What drives someone to want to change the world?

Pure market economists would tell us that self-interest drives innovation. But Wall Street has shown that one’s self-interest is better served by financial manipulation than by inventing or creating something of lasting value. For those who have opted for entrepreneurship, rational self-interest dictates that they reach for low hanging fruit. Our market opportunities are so large that it is unnecessary to aim high when even a modest opportunity can result in millions of dollars in profits. For example, a well-known technology incubator recently launched an underwear delivery service. Unless you’re someone who finds it difficult to keep your underwear clean, I hardly think this qualifies as game-changing, and yet I hear the company is doing well. Who’s to judge them? After all, they are being rational. Why shoot for the stars when success can be had at significantly lower risk?
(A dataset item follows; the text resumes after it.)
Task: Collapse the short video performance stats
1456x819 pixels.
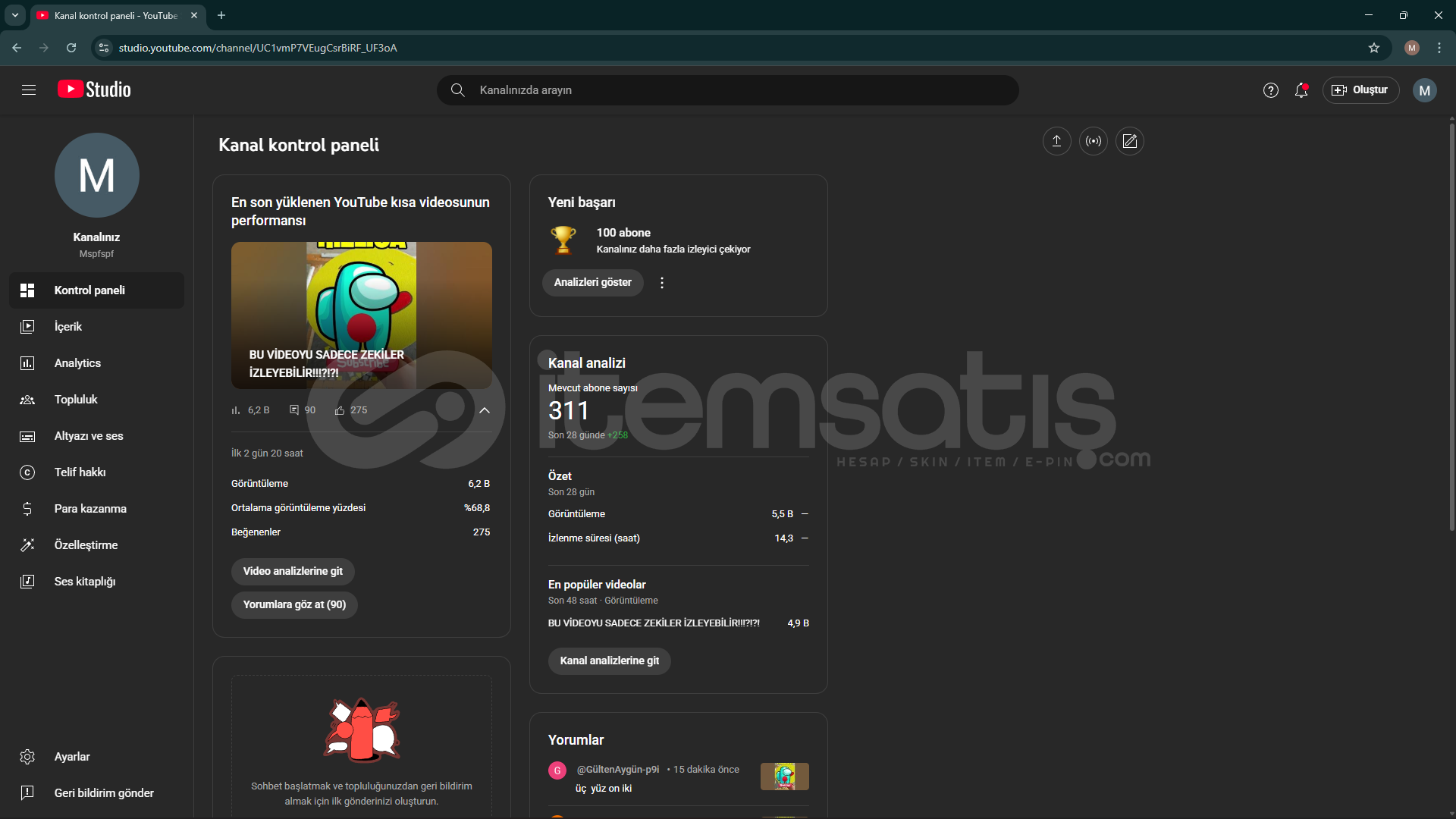Action: (485, 410)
The next question is one of necessity. As Plato said, it is “necessity who is the mother of invention.” In the developed world, are there really any necessities? Even if nothing else is invented in our lifetimes, we still live lives many times wealthier and more comfortable than any generation before us. When our ancestors were forced to invent a spear or crossbow, the necessity was to prevent their families from starving. Today, many of us face no such pressing need. In terms of necessity, the modern world is similar to the airplane. For the first 70 years after the Wright brothers flew, airplane development grew by leaps and bounds. But, since the 747 made its first commercial flight in 1970, development in airplanes has nearly ground to a halt. Once we reached pressurized cabins and jet engines, the pressing need to innovate all but disappeared.